Sean Klepper M.D.
Artur Zembowicz M.D....
Drug-induced bullous pemphigoid:
- Typically affects elderly patients
- Presents with tense bullae on an erythematous or urticarial base
- Involves the trunk, extremities and intertriginous areas
- Caused by IgG autoantibodies directed against hemidesmosome antigens
- Implicated drugs include furosemide, penicillamine, penicillin, salicylazosulfapyridine, sulfasalazine and phenacetin.
- Similar to what is seen in classic bullous pemphigoid, there are subepidermal blisters containing abundant eosinophils.

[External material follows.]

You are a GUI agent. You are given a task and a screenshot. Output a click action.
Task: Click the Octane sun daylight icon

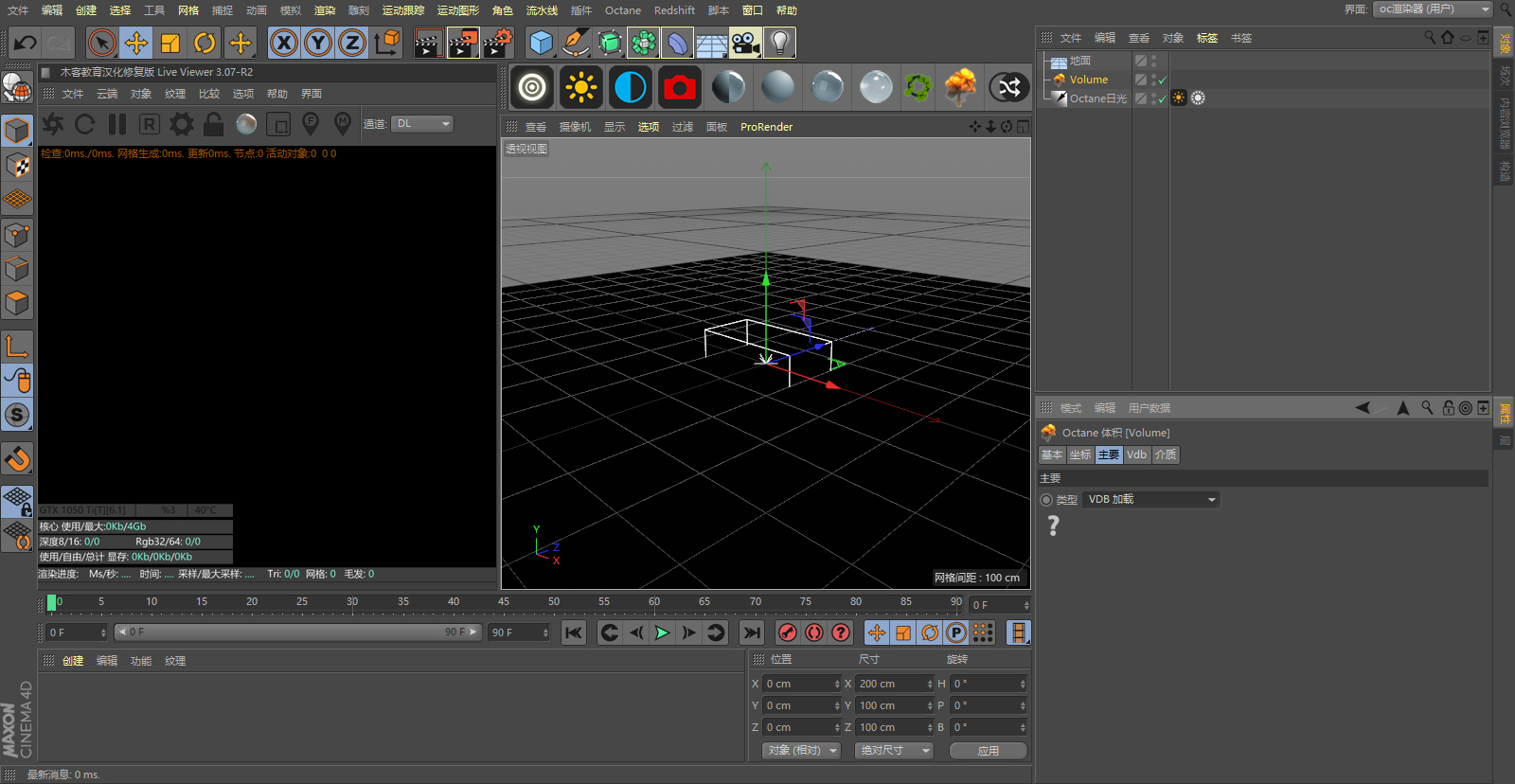(580, 87)

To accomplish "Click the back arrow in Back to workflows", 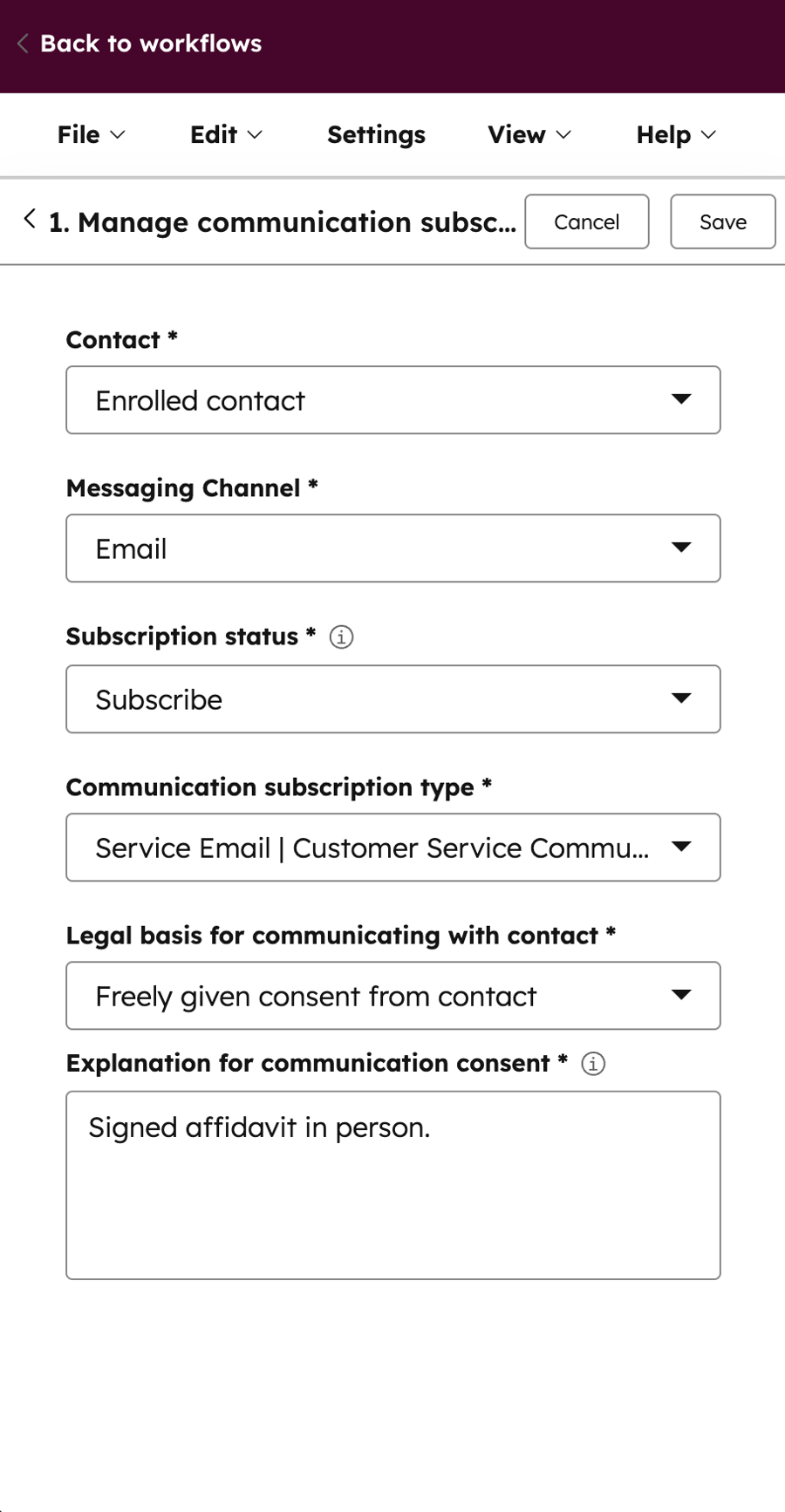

- Direct immunofluorescence shows linear IgG and C3 along the dermal-epidermal junction, as in classic bullous pemphigoid.
Drug-induced linear IgA disease
- The presentation is similar to that seen in classic linear IgA disease: a vesiculobullous eruption affecting the trunk, inner thighs and pelvic area.
- Pruritis, mucosal involvement and/or scarring ay occur.
- The eruption clears with drug cessation, but often recurs in an even more severe form if the drug is restarted.
- Implicated drugs include vancomycin, penicillin, ceftriaxone, metronidazole, rifampicin, lithium, Dilantin, antihyperlipidemics, furosemide, ACE inhibitors, granulocyte colony-stimulating factor, piroxicam and diclophenac.
- Subepidermal blisters containing neutrophils and fibrin
- Neutrophil-rich interface dermatitis
- Variable tissue eosinophilia
- Direct immunofluorescence shows linear IgA along the dermal-epidermal junction.